Plusieurs dizaines de militants de mouvements écolos ont bloqué jeudi après-midi un centre de distribution du géant Amazon en région parisienne, pour dénoncer les atteintes à l'environnement engendrées par la "surconsommation" liée notamment au "Black Friday" prévu vendredi.

La tension monte sur le Black Friday, en général et Amazon en particulier. Ce jeudi, veille de cette journée de promotions venue des Etats-Unis, un groupe de plusieurs dizaines de militants de mouvements écolos ont bloqué le centre de distribution du groupe américain basé à Brétigny-sur-Orge (Essonne).

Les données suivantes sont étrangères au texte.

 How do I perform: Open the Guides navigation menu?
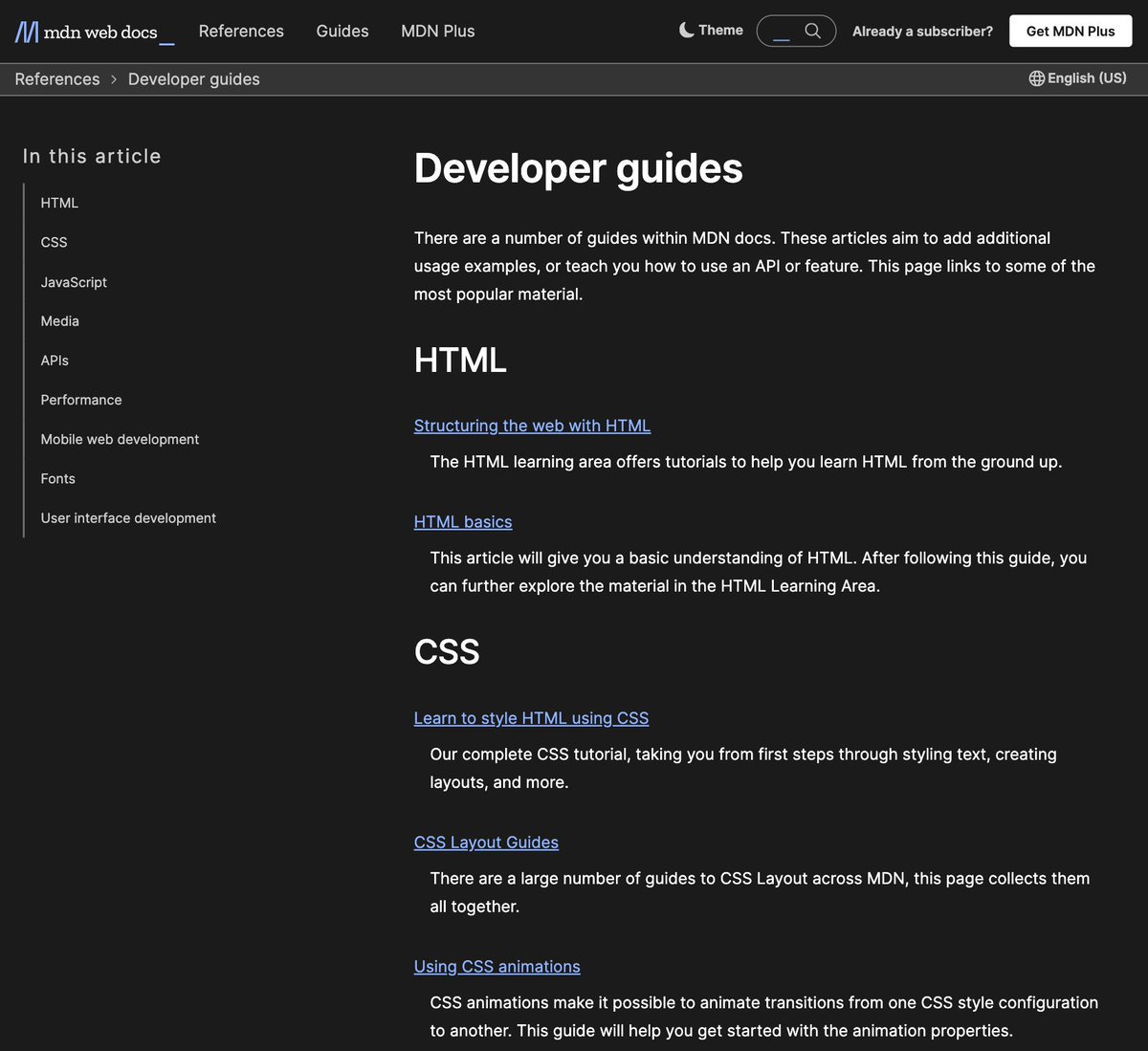[342, 32]
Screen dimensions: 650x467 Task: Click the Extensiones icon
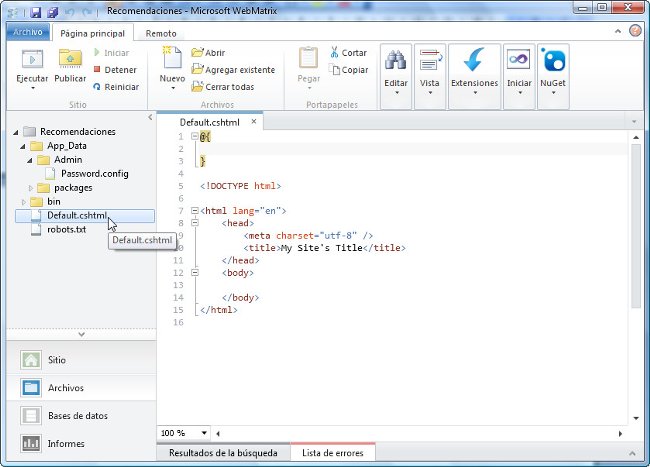pyautogui.click(x=474, y=60)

Par cette action, ils veulent dénoncer les atteintes à l'environnement engendrées par la "surconsommation". 

Ces militants des groupes ANV-COP21 et Amis de la Terre ont déployé des banderoles "Amazon: pour le climat, pour l'emploi, stop expansion, stop surproduction". Pour bloquer les accès au centre, certains ont installé des bottes de pailles, formé des barrages avec de vieux appareils électroménagers tandis que d'autres se sont allongé par terre en s'enchaînant volontairement les bras avec des "armlocks" (procédé qui vise à entraver leur évacuation, ndlr). Ils laissaient par contre entrer et sortir les employés du centre.

Un soutien politique anti-Black Friday

Plusieurs organisations ont appelé à des actions ces prochains jours, et notamment vendredi, pour protester contre la surconsommation induite par cette journée, ainsi que la pollution représentée par les millions de livraisons qu'elle engendrera, pour des produits dont beaucoup seront in fine retournés, selon ces militants.

La polémique a rebondi sur le terrain politique, la ministre de la Transition écologique Élisabeth Borne ayant dans la foulée alerté lundi sur BFM Business contre "la frénésie de consommation" et la pollution que génère le "Black Friday". Le Conseil du commerce de France, qui réunit 31 fédérations de commerçants, avait déploré ces critiques et le président de la commission des Finances de l'Assemblée nationale Eric Woerth (LR) a dénoncé une "polémique inutile".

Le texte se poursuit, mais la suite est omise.